Hyperkalemia
Hyperkalemia is a common electrolyte abnormality that can lead to a variety of ECG changes. In the presence of an elevated potassium with ECG changes most likely related to hyperkalemia, it's important to act fast.
The actual parameters for what constitutes a hyperkalemia can vary by region and institution. Emergency Care BC, for example, suggests rapid treatment for any potassium greater than 6.5 mmol/L, or greater than 5.5 mmol/L with a significant contributor to hyperkalemia (e.g. significant kidney impairment or muscle breakdown).
In the emergency setting, hyperkalemia treatment is largely focused on:
- Stabilizing the cardiac membrane - if there are ECG changes, give calcium gluconate (in most cases) or calcium chloride (if pre-arrest).
- Shift potassium into the cells - administer dextrose IV and regular insulin. Inhaled beta-agonists (like salbutamol/albuterol) can also be used in conjunction with dextrose and insulin.
- Reduce levels of potassium - generally with potassium-excreting diuretics like furosemide.
Use of sodium polystyrene sulfate (Kayexalate) is not indicated in the emergency setting, and there's increasing evidence that the risks of side effects from its use outweighs its benefits. Instead it's more crucicial to deal with the cause of the hyperkalemia in the first place.
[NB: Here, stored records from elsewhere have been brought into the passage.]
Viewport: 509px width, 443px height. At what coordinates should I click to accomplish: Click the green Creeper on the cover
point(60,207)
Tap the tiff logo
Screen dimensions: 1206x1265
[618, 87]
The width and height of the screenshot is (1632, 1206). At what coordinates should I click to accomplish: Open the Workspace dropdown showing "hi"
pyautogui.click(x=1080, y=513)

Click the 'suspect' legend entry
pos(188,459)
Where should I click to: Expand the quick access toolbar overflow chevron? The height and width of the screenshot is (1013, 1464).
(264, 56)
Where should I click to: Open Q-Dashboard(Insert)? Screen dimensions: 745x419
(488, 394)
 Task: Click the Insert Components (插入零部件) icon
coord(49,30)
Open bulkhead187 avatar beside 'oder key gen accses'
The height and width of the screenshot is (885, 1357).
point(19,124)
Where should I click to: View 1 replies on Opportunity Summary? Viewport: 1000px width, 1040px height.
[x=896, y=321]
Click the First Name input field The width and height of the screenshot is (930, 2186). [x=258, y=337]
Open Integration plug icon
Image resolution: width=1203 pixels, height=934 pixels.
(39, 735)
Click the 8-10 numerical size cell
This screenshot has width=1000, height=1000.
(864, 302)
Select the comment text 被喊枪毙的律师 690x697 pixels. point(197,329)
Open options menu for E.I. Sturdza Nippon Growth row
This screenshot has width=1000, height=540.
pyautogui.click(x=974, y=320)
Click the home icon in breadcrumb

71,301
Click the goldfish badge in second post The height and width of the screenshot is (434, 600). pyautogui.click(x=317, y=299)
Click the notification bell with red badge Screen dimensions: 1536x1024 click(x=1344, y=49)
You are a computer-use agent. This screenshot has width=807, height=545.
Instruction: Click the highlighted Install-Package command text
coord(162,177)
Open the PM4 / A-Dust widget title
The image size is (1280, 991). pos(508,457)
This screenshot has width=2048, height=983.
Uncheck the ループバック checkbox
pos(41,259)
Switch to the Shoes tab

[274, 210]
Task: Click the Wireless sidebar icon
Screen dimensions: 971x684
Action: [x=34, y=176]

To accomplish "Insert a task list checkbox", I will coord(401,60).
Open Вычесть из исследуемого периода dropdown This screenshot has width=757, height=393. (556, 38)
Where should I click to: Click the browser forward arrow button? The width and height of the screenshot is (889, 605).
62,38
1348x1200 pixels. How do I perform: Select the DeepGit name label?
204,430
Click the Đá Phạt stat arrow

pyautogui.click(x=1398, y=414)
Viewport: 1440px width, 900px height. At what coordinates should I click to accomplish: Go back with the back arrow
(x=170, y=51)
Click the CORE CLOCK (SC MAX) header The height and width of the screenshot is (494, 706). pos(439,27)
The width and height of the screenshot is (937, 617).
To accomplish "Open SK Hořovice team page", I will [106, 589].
Early ECG Changes of Hyperkalemia
Early ECG changes associated with hyperkalemia include a shrinking P wave, prolonged PR interval, prolonged QT interval, and early widening of the QRS complex. The T waves will also be peaked - possibly as tall or taller than the preceding R wave - but narrow.
Worsening ECG Changes of Hyperkalemia
As the hyperkalemia worsens, the QRS complexes will widen and the ventricles will become more and more irritated. This presents as an accelerated idioventricular rhythm.
At very severe levels of hyperkalemia, the QRS complexes will take on this characteristic "sine wave" pattern. These ECG changes are still reversible and decreasing the potassium levels can cause the rhythm to convert back to a sinus rhythm.